The Charlotte Observer
N.C. to look at machines, other reasons for election problems
Sun, Nov. 14, 2004
CHARLOTTE, N.C. - A state study commission will convene as early as this week to decide how to overhaul North Carolina's hodgepodge of voting machines - including the one that lost about 4,500 votes in Carteret County.
Other problems included an election night miscount in Mecklenburg County and the delayed discovery of 13,200 ballots in Gaston County. National and state experts said those cases are not unusual and other states saw worse glitches.
Despite all 100 counties reporting unofficial results in North Carolina's Nov. 2 election, the outcome of two statewide races won't be known for days.
Protests and requests for recounts have been filed by candidates for agriculture commissioner and superintendent of public instruction, forcing election workers to again labor over the more than 3 million ballots cast.
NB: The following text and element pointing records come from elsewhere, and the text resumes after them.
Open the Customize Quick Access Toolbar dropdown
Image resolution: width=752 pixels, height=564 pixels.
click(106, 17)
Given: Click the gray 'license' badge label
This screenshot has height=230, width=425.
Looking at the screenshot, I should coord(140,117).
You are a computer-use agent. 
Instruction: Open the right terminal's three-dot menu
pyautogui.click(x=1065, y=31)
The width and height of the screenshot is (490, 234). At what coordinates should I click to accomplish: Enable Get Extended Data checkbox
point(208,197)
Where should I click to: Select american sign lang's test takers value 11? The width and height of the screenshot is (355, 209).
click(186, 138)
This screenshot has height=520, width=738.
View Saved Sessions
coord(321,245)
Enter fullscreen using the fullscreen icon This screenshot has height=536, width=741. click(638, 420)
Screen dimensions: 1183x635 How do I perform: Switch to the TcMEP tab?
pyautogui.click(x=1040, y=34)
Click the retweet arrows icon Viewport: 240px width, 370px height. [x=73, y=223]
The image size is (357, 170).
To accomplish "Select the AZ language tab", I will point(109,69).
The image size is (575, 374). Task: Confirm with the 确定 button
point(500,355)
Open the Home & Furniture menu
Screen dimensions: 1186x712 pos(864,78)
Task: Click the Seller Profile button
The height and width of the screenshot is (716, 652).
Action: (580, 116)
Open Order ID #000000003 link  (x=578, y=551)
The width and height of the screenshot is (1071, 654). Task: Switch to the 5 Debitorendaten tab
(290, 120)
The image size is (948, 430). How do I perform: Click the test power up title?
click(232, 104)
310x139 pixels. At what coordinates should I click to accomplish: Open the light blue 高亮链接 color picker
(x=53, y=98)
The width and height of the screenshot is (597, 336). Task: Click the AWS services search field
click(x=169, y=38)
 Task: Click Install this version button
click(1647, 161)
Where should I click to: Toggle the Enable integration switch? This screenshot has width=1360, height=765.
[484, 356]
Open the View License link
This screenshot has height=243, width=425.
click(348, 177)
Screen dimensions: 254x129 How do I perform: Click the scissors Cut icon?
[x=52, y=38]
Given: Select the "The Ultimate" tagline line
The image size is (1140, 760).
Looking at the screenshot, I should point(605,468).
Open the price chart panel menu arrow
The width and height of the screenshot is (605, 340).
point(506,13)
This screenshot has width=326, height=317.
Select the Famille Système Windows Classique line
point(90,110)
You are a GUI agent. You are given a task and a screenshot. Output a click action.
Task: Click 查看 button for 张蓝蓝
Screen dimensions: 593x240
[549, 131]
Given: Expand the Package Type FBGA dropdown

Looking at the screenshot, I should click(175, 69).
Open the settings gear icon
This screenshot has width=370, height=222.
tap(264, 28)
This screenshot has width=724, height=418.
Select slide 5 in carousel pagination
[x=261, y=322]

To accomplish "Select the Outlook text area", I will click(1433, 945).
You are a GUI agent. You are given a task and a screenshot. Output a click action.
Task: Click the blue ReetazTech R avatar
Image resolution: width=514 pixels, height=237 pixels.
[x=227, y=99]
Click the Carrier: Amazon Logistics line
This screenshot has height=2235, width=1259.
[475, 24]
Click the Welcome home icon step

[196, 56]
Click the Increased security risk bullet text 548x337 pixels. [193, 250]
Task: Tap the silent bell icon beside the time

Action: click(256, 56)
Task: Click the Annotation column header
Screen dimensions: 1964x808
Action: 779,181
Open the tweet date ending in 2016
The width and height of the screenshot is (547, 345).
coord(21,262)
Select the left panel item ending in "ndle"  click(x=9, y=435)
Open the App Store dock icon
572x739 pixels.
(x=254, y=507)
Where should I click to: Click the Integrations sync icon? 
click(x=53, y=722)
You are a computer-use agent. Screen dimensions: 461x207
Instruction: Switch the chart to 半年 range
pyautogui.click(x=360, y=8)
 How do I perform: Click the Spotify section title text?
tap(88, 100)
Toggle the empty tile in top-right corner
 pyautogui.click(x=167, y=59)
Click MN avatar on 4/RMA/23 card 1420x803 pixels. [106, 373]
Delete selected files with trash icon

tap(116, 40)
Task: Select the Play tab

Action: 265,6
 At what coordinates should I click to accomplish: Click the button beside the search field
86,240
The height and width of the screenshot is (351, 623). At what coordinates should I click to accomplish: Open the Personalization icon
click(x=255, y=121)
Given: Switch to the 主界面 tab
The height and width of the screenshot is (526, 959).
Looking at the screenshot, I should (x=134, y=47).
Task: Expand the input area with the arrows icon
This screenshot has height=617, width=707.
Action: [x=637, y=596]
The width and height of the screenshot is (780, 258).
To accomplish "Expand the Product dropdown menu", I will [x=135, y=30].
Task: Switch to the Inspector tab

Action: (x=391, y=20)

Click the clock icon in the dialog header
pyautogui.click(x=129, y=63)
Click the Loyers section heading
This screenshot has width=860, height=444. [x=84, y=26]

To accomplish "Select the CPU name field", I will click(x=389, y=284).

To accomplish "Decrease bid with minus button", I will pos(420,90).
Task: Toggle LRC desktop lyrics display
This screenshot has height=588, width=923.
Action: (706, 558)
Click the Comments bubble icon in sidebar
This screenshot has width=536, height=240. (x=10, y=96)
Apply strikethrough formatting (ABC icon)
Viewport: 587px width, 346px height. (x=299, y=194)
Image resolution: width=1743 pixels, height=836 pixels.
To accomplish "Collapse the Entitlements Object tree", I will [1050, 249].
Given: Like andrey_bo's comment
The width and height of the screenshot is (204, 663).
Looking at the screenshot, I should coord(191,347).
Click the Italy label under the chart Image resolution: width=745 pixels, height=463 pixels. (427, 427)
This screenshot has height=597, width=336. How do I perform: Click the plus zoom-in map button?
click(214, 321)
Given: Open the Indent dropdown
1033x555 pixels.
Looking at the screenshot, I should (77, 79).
They have until Wednesday to complete the task.
Federal auditing officials will meet Monday to review a request from six congressional Democrats, including U.S. Rep. Mel Watt of Charlotte, for an investigation of voting problems in North Carolina and other states. Watt said he wants the Government Accountability Office to scrutinize the laws and processes nationwide.
National experts call Carteret County's lost votes one of the worst election flubs this year.
There, outdated software consigned 4,500 ballots to electronic oblivion with no backup, raising the prospect of a statewide re-vote for agriculture commissioner.
Carteret County officials had been assured the machine would take 10,000 ballots, but the software had not been updated. When the machine hit its limit, the screen said "voter log full," said UniLect president Jack Gerbel, whose California company made the machine.
But it didn't stop voters from thinking they'd voted, and poll workers say they never saw the signal.
"From now on," Gerbel said, "it will stop and not let any other votes be counted."
National experts reacted with the equivalent of "Well, duh!"
"You have to wonder what kind of bonehead would design a computer system that would hit capacity, then continue to take votes and just throw them away," Stanford University computer science professor David Dill said.
University of Iowa computer science professor Douglas Jones, a voting-machine expert, said the number of votes lost forever in Carteret County may be a new record.
The fiasco has renewed interest in machines that leave a paper trail. The mechanics of N.C. voting vary from county to county, ranging from punch cards to touch-screen machines.
The federal Help America Vote Act, ... provides $53 million to improve voting machines in North Carolina. Officials said it would cost $80 million to replace all machines statewide.
The federal law also requires the state to create a study commission ... The legislature complied - but realized after Election Day that they'd neglected to appoint legislators.
"What we're proposing to do is bring in experts on computers and voting machines and help us figure out the best solution to what is looming as a very large and serious problem," said state Sen. Ellie Kinnaird, D-Orange.